L'actualité du livre
Bande dessinéeet Humour  

Rat's (tome 8) - Tout baigne
de Ptiluc
Les Humanoïdes associés 2006 /  9.45 €- 61.9  ffr. / 48 pages
ISBN : 273161787X
FORMAT : 23 x 30 cm

Irrécupérables

Dans une bédéthèque, Ptiluc est un cas à part : c’est-à-dire qu’on ne sait jamais si on doit rire ou pleurer à l’issue de chaque nouvel album. Toute idée de happy end, d’espoir, d’optimisme, de foi en l’humanité (dans sa version rat, cochon, batracien…) est à écarter de cette série où l’humour noir et l’ironie cynique atteignent des sommets inégalés, par un maître du genre (il faut lire La foire aux cochons pour avoir un aperçu rapide de ce talent si original). Avec Tout baigne, huitième tome de la série Rat’s, Ptiluc entraîne son lecteur dans une croisière qui s’amuse modérément, qui prend assez souvent l’eau, une croisière qui vire radeau de la Méduse…

A ma droite, les Rats, obstinés, sans scrupules, décidés à parvenir, par tous les moyens à une île « paradisiaque » ou supposée telle (un pur fantasme censé motiver les masses laborieuses ?). Et, les amateurs de cette série le savent, tous les moyens sont bons, jusqu’à utiliser/réduire en un esclavage à peine déguisé, les autres races (tels les castors). A ma gauche, les Crapauds, tout aussi décidés à interdire aux Rats l’accès à cette fameuse île (et à la mer en général). La bagarre, qui dure depuis quelques albums, continue sur mer : les Rats ont développé la marine à voile et, tels des Christophe Colomb poilus, ont embarqués sur trois caraques. Mais les Crapauds, réfugiés dans une base secrète sous-marine (un cochon en décomposition…), utilisent dytiques (en ordinateurs portables insubmersibles) et ténias (en arme secrète ou périscope) pour vaincre la horde flottante des Rats. La bataille fait rage dans un climat de plus en plus luxurieux tandis que, débarqué par les uns et méprisé par les autres, l’intellectuel de la bande, flottant seul sur l’onde morne, fait la chronique de ce conflit désespérant… Homère a dû se sentir aussi seul, par moments.

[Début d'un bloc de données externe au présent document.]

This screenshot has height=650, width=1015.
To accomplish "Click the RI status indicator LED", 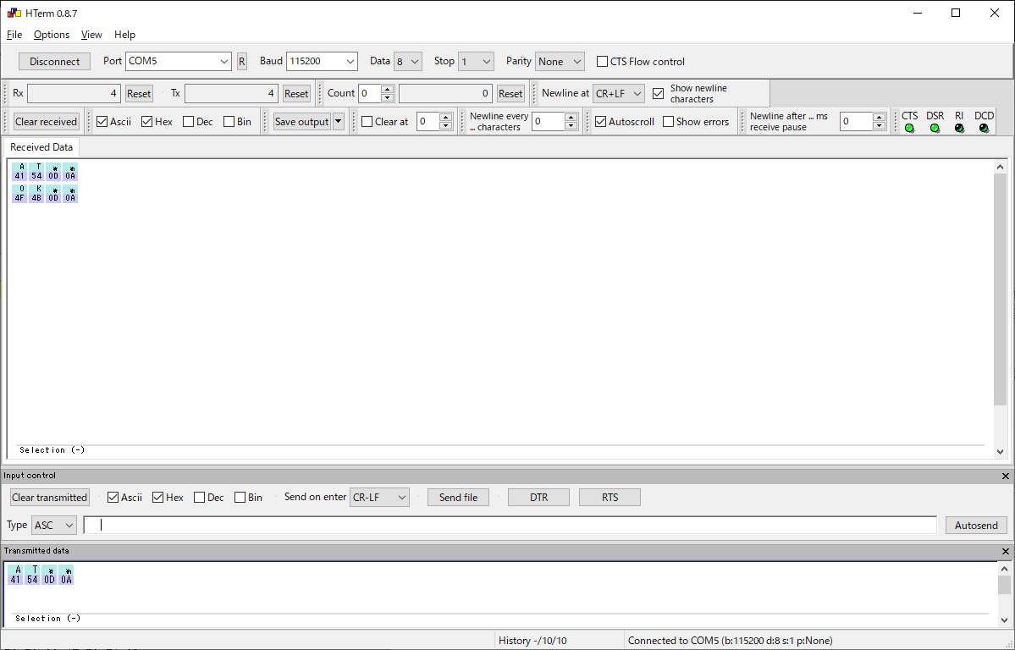I will (959, 129).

Ptiluc est une valeur sûre et ce nouvel opus est aussi réussi – c’est-à-dire à la fois drôle, méchant et un tantinet déprimant – que les précédents. Le graphisme de Ptiluc est assez connu pour qu’on ne lui jette pas à nouveau des fleurs : disons que le dessinateur pratique le détournement de bande dessinée animalière à des fins parfaitement malhonnêtes et politiquement incorrectes, tendance anar sans illusion. Les personnages, tout ronds, tout en sourires, semblent tout mignons : illusion trompeuse, ils sont aussi ignobles les uns que les autres. Quant au scénario, il y a quelques trouvailles d’anthologie (la base secrète cochon ou les peaux de rat transformées en bateau gonflable) qui font attendre avec impatience la suite de cette odyssée (l’île, Mr Ptiluc…). C’est quand qu’on va où ? Si c’est pas malheureux de rire comme ça du malheur des bêtes !

Gilles Ferragu
( Mis en ligne le 23/05/2006 )
Droits de reproduction et de diffusion réservés © Parutions 2024
www.parutions.com

(fermer cette fenêtre)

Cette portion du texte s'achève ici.